The Entente was not in full combat readiness at the outbreak of the war. In addition, they lacked an accurate estimate of Serbian combat value at the time. Thus, they sought new allies: Bulgaria, Romania, Greece, and Italy. The Entente offered territorial compensation at the expense of not only Austria-Hungary and the Ottoman Empire, but Serbia and Greece as well. Bulgaria in particular was in the focus of both camps because it controlled supply routes for Russia, Serbia and the Ottoman Empire. Russia opened the question of Serbian compensation to Bulgaria as early as 31 July 1914. The Allies hoped to obtain full engagement of Bulgaria at the outbreak of hostilities. In that case, Russia was prepared to guarantee her gains up to the Kriva Palanka-Ohrid line. However, Bulgaria would be immediately granted Kočani and Štip even if she remained neutral. France and Great Britain joined the action at the end of August. Serbia responded with readiness to discuss the issue, but also emphasized difficulties. Serbia expressed readiness to follow advice but under the condition that Greece and Romania made sacrifices.
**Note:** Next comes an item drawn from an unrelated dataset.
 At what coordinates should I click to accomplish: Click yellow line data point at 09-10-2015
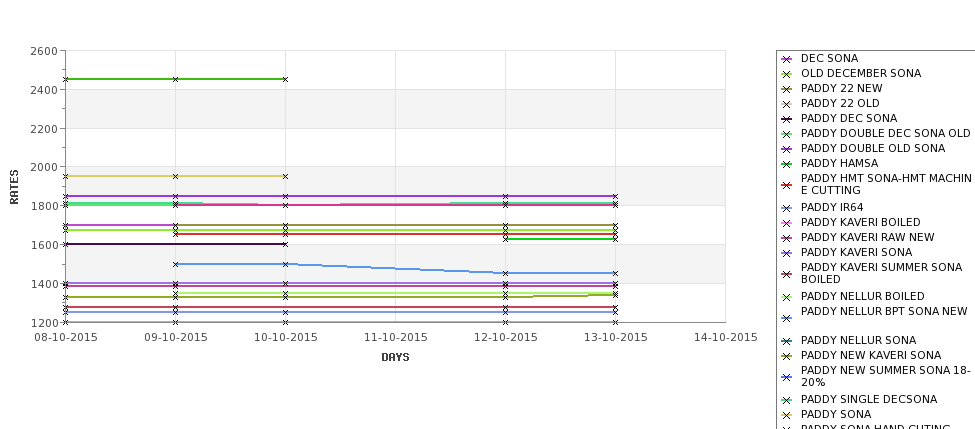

She was under severe pressure from her allies within the following twelve months. The final ultimatum was delivered to Serbia on 3 August 1915. If Serbia was to accept a loss in Macedonia she would be rewarded with Bosnia and Herzegovina, Slavonia, Srem, Bačka, part of the Adriatic coast from Cavtat to peninsula Planka (Split and Dubrovnik inclusive) and part of Albania between the rivers Drin and Vojuša. Serbia started to play for time, trying secretly to convince its allies that the plan would fail. Not only Serbs but also French familiar with the situation and Greek Liberals were pessimistic about the real attitude of Bulgaria and Ferdinand I, Tsar of Bulgaria (1861-1948).40

Italy was a resolute and steady opponent of the Yugoslav state project. She even opposed the idea of Serbian access to the Adriatic. Finally, in the secret London treaty (April 1915) she was promised most of the east Adriatic littoral and the islands, as well as part of Albania, and of course South Tyrol. The Allies also tried to win over Romania by offering the whole of Banat (Hungary) in exchange. Both offers jeopardized the Yugoslav program of Serbian government.41

Romania held a secret alliance with the Central Powers (1913). In spite of Carol I, King of Romania (1839-1914) pro-German attitude, Ion Brătianu (1864-1927) new 1914 government wanted to avoid the war. They accepted the Italian stand – neutrality. The prime minister agreed with Russia to obtain the gains in Transylvania in exchange for benevolent neutrality.42 The new king, Carol (since October 1914), was in favor of the Entente. Secretly they started negotiations with it and likewise Serbia and the Yugoslavs, and ran propaganda for the war aims in France, Italy, Great Britain and the USA.43 The German government suggested that Hungary should make some sacrifices in Transylvania in order to win Romania, but the Hungarians always rejected the suggestions.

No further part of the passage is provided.